I have not used `magic' consistently, and indeed the Elven-queen
Galadriel is obliged to remonstrate with the Hobbits on their confused
use of the word both for the devices and operations of the Enemy, and for
those of the Elves. I have not, because there is not a word for the latter
(since all human stories have suffered the same confusion). But the Elves
are there (in my tales) to demonstrate the difference. Their `magic' is
Art,
delivered from many of its human limitations; more effortless, more
quick, more complete (product, and vision in unflawed correspondence).

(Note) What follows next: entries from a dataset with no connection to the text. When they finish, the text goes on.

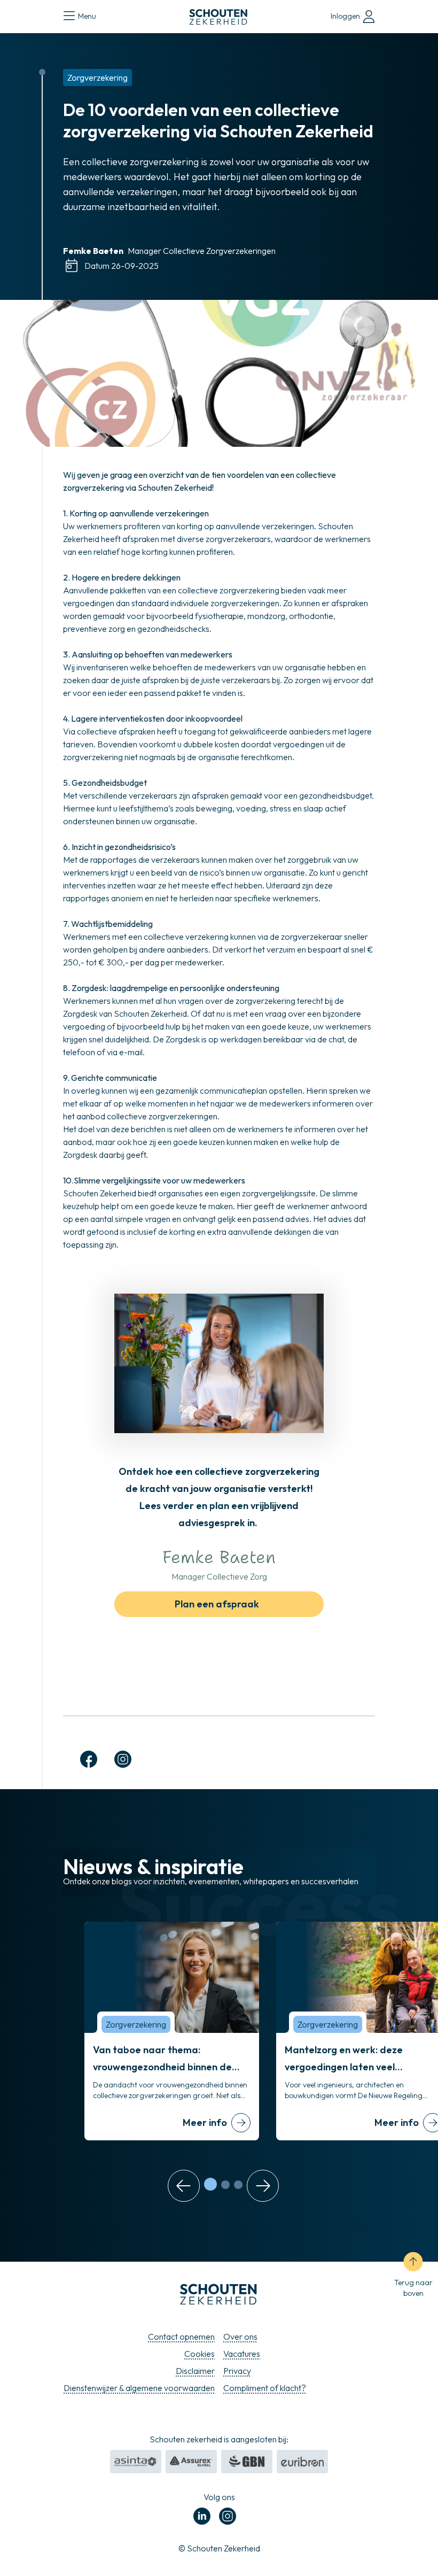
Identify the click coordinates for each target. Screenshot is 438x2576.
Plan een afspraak (217, 1604)
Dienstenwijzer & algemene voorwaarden (139, 2387)
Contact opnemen (181, 2336)
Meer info (205, 2122)
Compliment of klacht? (264, 2387)
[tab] (210, 2184)
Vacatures (241, 2353)
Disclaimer (195, 2370)
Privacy (237, 2370)
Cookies (199, 2353)
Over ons (240, 2336)
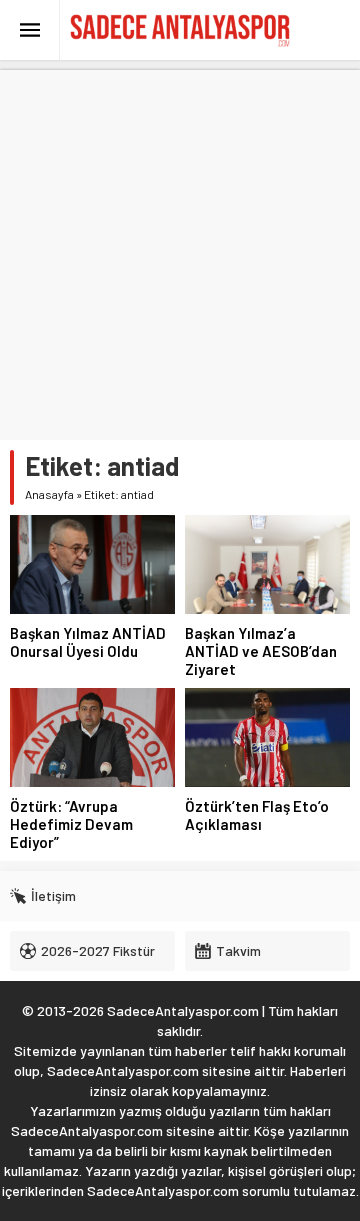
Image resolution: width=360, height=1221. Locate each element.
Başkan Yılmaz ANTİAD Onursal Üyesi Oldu (88, 642)
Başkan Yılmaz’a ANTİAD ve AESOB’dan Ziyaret (261, 651)
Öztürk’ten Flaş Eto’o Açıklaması (257, 815)
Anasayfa (49, 494)
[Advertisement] (180, 250)
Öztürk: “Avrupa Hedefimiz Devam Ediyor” (71, 824)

And its object is Art not Power, sub-creation not domination and
tyrannous re-forming of Creation. The `Elves' are `immortal', at least
as
far as this world goes: and hence are concerned rather with the griefs
and
burdens of deathlessness in time and change, than with death. The Enemy
in successive forms is always `naturally' concerned with sheer
Domination, and so the Lord of magic and machines; but the problem: that
this frightful evil can and does arise from an apparently good root, the
desire to benefit the world and others - speedily and according to the
benefactor's own plans- is a recurrent motive."
(... much more deleted-sorry!)
* It is, I suppose, fundamentally concerned with the problem of the
relation of Art (and Sub-creation) and Primary Reality.